Mr. SHERMAN [CT] seconded the motion; observing, that the particular States would thus become interested in supporting the National Government, and that a due harmony between the two governments would be maintained. He admitted that the two ought to have separate and distinct jurisdictions, but that they ought to have a mutual interest in supporting each other…
Mr. DICKINSON [DE] had two reasons for his motion — first, because the sense of the States would be better collected through their Governments, than immediately from the people at large; secondly, because he wished the Senate to consist of the most distinguished characters, distinguished for their rank in life and their weight of property, and bearing as strong a likeness to the British House of Lords as possible; and he thought such characters more likely to be selected by the State Legislatures, than in any other mode…
Mr. GERRY [MA]. Four modes of appointing the Senate have been mentioned. First, by the first branch of the National Legislature — this would create a dependence contrary to the end proposed. Secondly, by the National Executive, — this is a stride towards monarchy that few will think of. Thirdly, by the people; the people have two great interests, the landed interest, and the commercial, including the stockholders. To draw both branches from the people will leave no security to the latter interest; the people being chiefly composed of the landed interest, and erroneously supposing that the other interests are adverse to it. Fourthly, by the individual Legislatures, — the elections being carried through this refinement, will be most like to provide some check in favor of the commercial interest against the landed; without which, oppression will take place; and no free government can last long where that is the case. He was therefore in favor of this last…
Mr. SHERMAN [CT] opposed elections by the people in districts as not likely to produce such fit men as elections by the State Legislatures.
Mr.
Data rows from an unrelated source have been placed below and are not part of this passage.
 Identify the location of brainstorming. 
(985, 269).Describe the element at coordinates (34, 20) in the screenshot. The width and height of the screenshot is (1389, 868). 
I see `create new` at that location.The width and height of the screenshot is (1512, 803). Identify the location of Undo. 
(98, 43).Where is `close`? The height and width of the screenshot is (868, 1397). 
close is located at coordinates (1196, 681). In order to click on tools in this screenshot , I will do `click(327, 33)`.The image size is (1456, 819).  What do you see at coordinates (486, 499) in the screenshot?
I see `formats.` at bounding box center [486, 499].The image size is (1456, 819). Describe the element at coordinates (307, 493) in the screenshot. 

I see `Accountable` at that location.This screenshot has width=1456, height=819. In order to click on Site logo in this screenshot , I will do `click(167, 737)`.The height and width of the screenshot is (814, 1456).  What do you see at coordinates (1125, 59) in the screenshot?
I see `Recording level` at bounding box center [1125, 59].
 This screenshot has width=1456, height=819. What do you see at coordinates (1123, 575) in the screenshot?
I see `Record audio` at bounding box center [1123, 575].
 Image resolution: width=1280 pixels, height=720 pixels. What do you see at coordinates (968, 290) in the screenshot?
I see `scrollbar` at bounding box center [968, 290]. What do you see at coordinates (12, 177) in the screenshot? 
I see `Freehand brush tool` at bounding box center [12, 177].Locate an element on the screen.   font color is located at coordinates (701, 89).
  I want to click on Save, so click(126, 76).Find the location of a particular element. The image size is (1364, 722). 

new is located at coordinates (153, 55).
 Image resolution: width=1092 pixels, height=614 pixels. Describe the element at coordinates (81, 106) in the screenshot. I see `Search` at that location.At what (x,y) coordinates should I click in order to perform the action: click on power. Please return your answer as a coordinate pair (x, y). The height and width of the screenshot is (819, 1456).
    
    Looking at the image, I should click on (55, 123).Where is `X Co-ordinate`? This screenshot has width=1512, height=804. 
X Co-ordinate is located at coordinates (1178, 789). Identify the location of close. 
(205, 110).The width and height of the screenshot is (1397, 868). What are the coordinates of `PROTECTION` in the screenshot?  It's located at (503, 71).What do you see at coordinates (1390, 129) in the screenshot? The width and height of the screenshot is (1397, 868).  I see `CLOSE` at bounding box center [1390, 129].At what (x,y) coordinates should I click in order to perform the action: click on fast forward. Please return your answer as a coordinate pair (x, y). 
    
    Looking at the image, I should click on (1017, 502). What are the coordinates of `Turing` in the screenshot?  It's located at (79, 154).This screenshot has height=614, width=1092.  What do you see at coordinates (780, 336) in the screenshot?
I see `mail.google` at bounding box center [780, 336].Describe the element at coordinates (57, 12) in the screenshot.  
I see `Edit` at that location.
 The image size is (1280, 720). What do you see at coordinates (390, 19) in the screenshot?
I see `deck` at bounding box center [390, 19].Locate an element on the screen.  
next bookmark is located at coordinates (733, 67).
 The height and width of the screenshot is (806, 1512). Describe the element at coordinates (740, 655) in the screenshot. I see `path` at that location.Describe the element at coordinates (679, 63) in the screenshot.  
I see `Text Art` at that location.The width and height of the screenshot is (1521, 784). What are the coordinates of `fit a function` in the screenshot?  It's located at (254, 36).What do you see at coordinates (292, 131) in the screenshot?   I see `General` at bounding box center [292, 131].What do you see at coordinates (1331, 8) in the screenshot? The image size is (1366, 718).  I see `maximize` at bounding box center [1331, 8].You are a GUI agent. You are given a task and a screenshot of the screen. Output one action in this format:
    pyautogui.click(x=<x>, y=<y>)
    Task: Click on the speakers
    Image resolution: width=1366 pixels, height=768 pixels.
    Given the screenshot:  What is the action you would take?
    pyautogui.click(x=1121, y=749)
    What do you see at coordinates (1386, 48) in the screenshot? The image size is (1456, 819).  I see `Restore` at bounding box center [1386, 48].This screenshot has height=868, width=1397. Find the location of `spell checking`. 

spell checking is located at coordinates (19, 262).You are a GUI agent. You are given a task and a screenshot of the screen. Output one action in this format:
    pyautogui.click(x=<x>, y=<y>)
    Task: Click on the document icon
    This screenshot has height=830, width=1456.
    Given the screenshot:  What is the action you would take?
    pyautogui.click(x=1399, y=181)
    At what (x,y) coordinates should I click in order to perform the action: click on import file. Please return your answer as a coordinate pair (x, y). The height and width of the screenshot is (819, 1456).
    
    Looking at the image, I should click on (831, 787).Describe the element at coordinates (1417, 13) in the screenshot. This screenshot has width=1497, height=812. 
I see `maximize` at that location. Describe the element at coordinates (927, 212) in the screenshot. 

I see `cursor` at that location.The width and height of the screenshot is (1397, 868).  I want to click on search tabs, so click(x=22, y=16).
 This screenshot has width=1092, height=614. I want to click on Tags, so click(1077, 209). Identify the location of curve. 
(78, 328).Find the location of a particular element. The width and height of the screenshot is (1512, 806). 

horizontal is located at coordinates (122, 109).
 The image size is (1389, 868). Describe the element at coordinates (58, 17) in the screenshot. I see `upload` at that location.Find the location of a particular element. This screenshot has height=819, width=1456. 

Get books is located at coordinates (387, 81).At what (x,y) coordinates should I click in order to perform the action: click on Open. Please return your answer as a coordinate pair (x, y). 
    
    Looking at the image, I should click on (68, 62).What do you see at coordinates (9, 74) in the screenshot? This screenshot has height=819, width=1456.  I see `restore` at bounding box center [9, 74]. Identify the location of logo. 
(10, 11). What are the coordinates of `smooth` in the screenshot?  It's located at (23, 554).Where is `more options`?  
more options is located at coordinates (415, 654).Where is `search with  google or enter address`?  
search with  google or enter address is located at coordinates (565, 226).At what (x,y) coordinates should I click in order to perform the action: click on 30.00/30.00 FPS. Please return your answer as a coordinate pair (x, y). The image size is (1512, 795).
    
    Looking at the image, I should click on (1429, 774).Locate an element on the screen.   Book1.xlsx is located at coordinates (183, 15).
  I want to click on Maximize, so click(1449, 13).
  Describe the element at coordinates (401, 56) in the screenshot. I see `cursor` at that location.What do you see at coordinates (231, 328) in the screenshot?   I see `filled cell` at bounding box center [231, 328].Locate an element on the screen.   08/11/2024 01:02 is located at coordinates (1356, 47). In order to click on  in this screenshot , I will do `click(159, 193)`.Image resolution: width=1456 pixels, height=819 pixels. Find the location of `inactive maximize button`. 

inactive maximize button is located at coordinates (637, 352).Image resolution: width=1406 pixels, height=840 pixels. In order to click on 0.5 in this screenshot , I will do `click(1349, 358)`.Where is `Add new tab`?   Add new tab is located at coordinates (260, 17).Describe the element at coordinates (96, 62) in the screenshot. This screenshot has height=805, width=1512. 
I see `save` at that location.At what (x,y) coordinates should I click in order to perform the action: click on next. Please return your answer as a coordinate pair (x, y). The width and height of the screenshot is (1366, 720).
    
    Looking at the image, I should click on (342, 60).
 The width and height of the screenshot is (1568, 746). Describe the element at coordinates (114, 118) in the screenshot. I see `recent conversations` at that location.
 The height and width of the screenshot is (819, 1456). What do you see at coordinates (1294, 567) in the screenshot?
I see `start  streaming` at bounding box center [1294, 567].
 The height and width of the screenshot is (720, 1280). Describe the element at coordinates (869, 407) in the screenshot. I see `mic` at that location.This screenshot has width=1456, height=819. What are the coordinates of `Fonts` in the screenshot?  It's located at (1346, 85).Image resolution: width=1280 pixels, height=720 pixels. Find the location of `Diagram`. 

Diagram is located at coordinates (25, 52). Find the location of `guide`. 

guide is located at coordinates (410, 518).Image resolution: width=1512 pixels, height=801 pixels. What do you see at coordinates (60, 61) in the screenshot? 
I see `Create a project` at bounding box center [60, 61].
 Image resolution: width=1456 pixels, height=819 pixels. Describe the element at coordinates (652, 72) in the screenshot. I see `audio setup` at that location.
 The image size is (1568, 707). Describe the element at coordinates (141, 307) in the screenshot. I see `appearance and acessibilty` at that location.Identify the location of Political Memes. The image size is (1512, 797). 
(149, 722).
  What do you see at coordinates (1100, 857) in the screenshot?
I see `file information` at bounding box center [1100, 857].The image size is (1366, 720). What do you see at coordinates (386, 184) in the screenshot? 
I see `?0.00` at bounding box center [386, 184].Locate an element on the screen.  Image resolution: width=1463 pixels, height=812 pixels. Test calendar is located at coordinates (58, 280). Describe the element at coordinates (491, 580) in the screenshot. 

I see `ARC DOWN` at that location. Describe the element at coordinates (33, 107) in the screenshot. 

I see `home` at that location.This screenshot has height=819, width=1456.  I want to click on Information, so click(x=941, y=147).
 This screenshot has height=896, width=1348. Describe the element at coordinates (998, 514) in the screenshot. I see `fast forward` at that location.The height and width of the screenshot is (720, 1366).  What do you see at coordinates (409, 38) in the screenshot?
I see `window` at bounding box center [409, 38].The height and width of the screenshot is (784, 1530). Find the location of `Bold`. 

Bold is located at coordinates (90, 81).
GERRY [MA] insisted, that the commercial and moneyed interest would be more secure in the hands of the State Legislatures, than of the people at large. The former have more sense of character, and will be restrained by that from injustice. The people are for paper-money, when the Legislatures are against it. In Massachusetts the county conventions had declared a wish for a depreciating paper that would sink itself. Besides, in some States there are two branches in the Legislature, one of which is somewhat aristocratic. There would therefore be so far a better chance of refinement in the choice…
On Mr. DICKINSON’S motion for an appointment of the Senate by the State Legislatures, — Massachusetts, Connecticut, New York, Pennsylvania, Delaware, Maryland, Virginia, North Carolina, South Carolina, Georgia, aye — 10.